#### Условие задания
Пожалуйста, перепишите фрагмент текста страницы между словами «Навестивший его Антонен» и «кроме ампутации, нет.» включительно, заменив «конфеты» на «сладости».

#### Текст страницы
────────────────────
Навестивший его Антонен Пруст увидел, что конфеты из пасхального яйца, принесенного Элизой, лежат так, чтобы он мог их видеть. В течение одной ночи его нога почернела. Близкие друзья и члены семьи знали, что он испытывает мучительную боль. Леон привез доктора Сиредэ, который диагностировал гангрену. 18 апреля он сообщил Мане, что иного выхода, кроме ампутации, нет.

– Что ж, – ответил Мане, – если другого способа вытащить меня не существует, берите мою ногу и давайте покончим с этим.

19 апреля Пруст навестил его рано утром. Мане расспрашивал его о Салоне, который должен был скоро открыться. Он хотел знать, ожидается ли там что-нибудь интересное. Затем Пруст ушел, и в десять часов Мане положили на большой стол в его собственной гостиной. В присутствии двух студентов-медиков и одного из его братьев Мане дали хлороформ. Операция была проведена тремя докторами, в их числе доктор Сиредэ.

«Фигаро» подробно сообщала все последние новости, в частности рассказала о состоянии ампутированной ноги, которая находилась в такой стадии разложения, что ногти при прикосновении отделились от пальцев. Согласно информации в прессе, после операции Мане не страдал от боли и его состояние не вызывало опасений.

Десять дней он пролежал в лихорадке. Лишь несколько человек были допущены к постели больного (Сюзанна, Леон, братья, Берта и Малларме). Непонятно было, узнает ли он их в бреду. Люди стали собираться у дома Мане, Леон с трудом сдерживал наплыв посетителей.
────────────────────
#### Предоставленный материал
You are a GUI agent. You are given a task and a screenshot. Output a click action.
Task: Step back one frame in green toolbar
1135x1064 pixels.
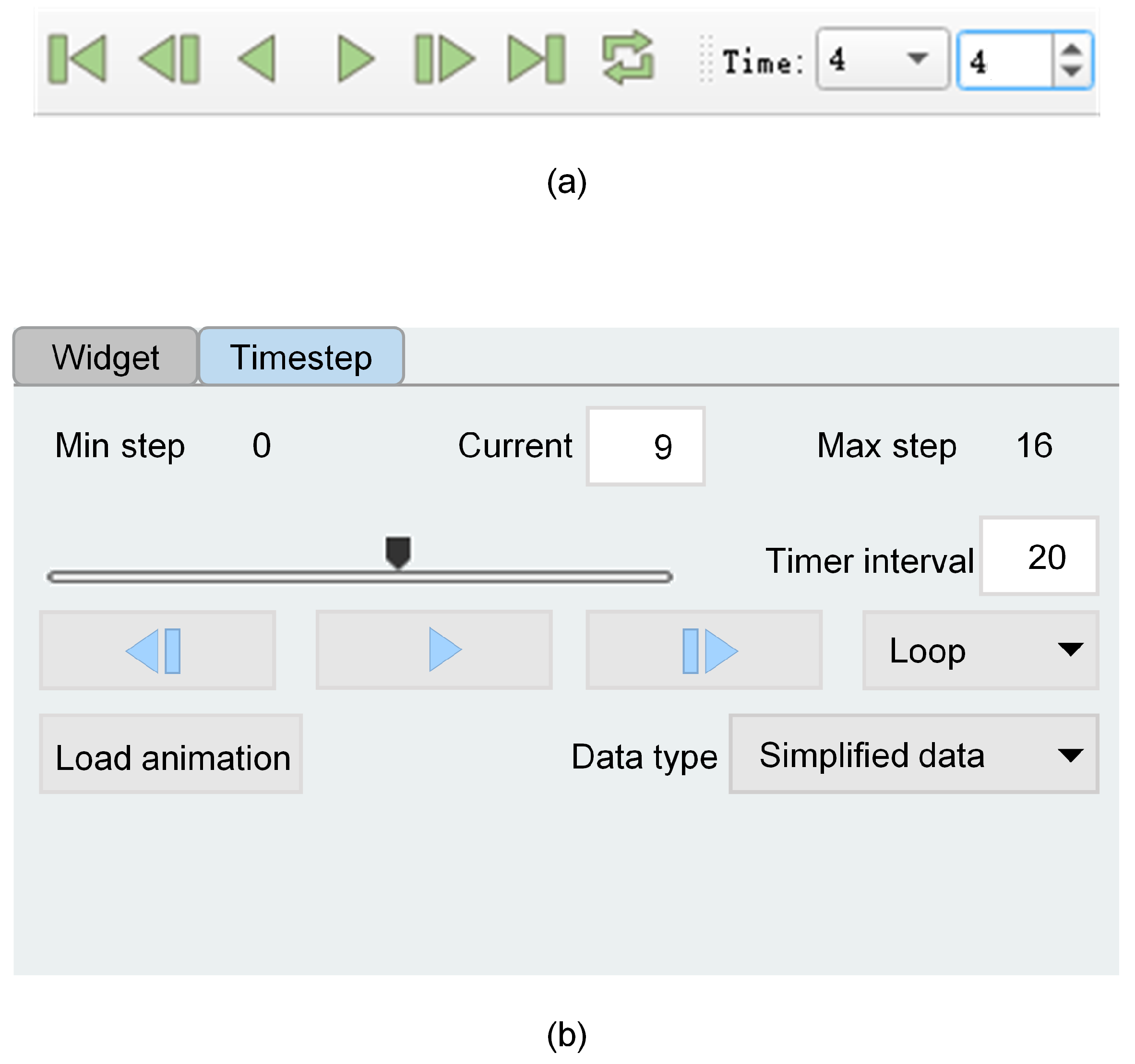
────────────────────
#### Полный ответ
Навестивший его Антонен Пруст увидел, что сладости из пасхального яйца, принесенного Элизой, лежат так, чтобы он мог их видеть. В течение одной ночи его нога почернела. Близкие друзья и члены семьи знали, что он испытывает мучительную боль. Леон привез доктора Сиредэ, который диагностировал гангрену. 18 апреля он сообщил Мане, что иного выхода, кроме ампутации, нет.